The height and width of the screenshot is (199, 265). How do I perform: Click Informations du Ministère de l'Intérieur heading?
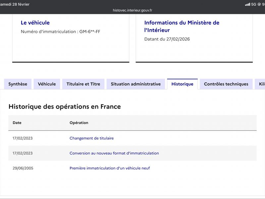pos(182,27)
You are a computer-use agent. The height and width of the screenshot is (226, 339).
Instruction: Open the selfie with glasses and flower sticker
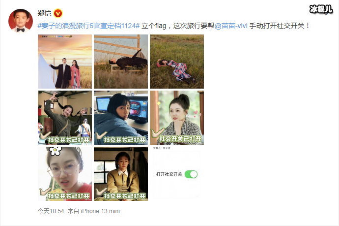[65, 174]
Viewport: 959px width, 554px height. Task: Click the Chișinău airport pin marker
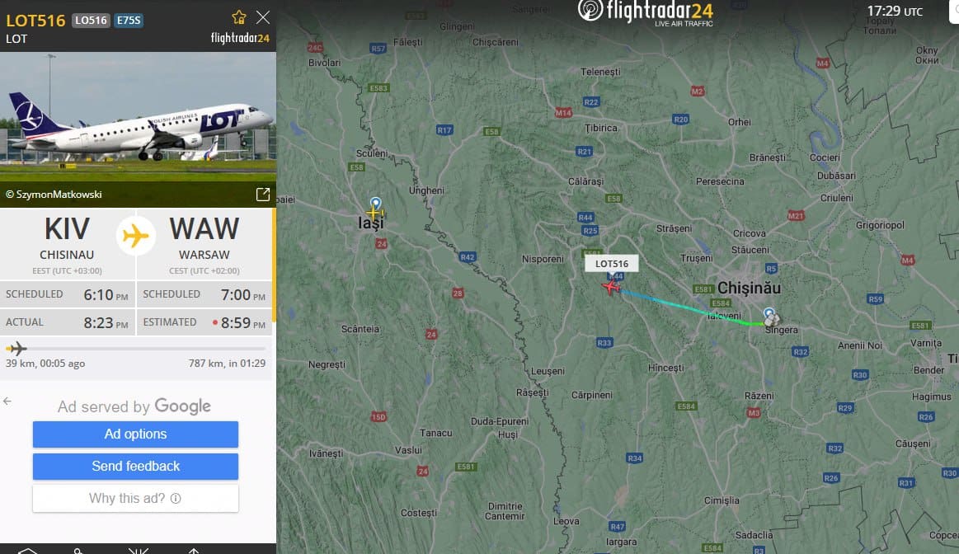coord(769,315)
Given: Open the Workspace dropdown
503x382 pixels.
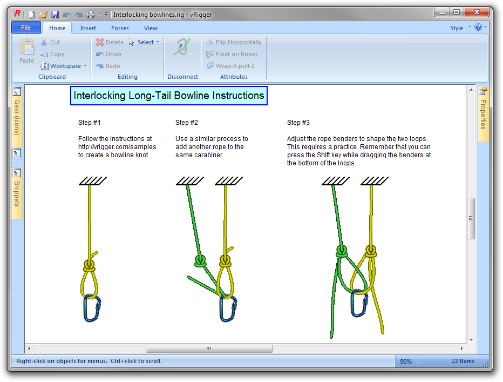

___

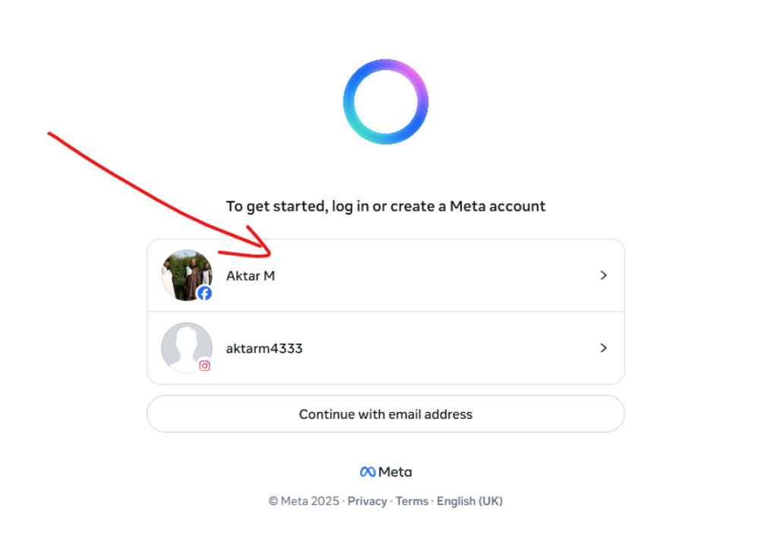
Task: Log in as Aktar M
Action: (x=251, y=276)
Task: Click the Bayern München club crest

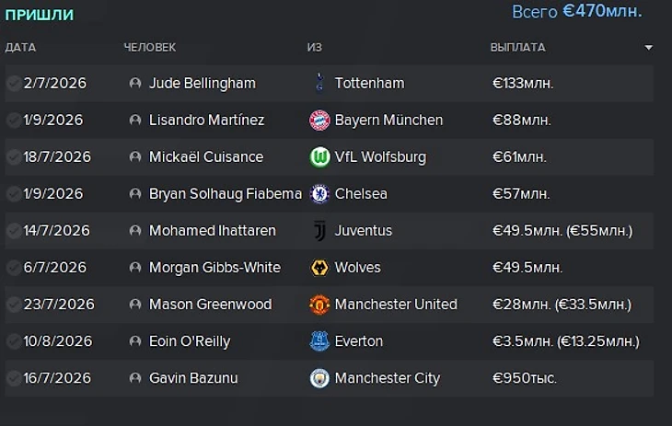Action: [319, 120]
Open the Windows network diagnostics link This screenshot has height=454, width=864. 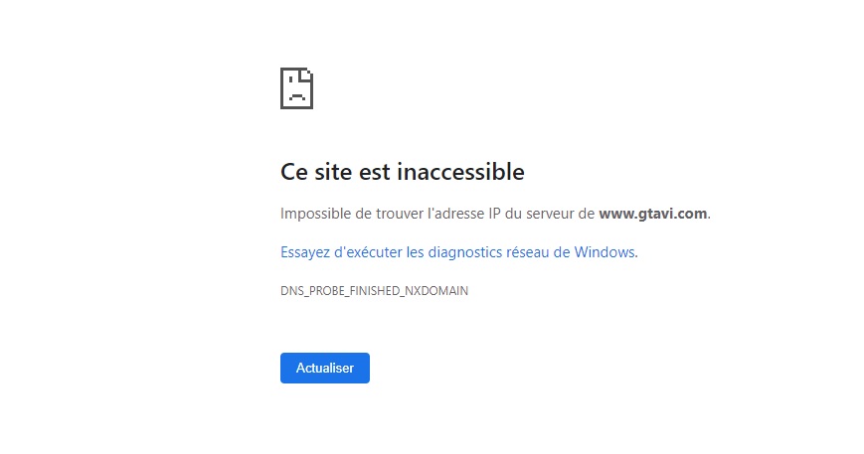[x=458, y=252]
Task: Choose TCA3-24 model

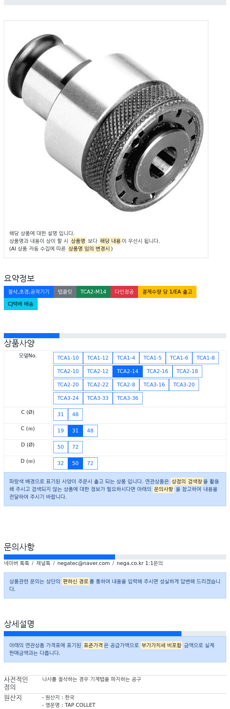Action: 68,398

___

WHAT NEEDS TO BE DONE: Reproduce the data above exactly, but only the lines from the one showing "Viewport: 959px width, 554px" through the one showing "503x382 pixels.", with both ends kept and the pictures left out.

THE ANSWER:
Viewport: 959px width, 554px height. Task: Click the Chișinău airport pin marker
coord(769,315)
Given: Open the Workspace dropdown
503x382 pixels.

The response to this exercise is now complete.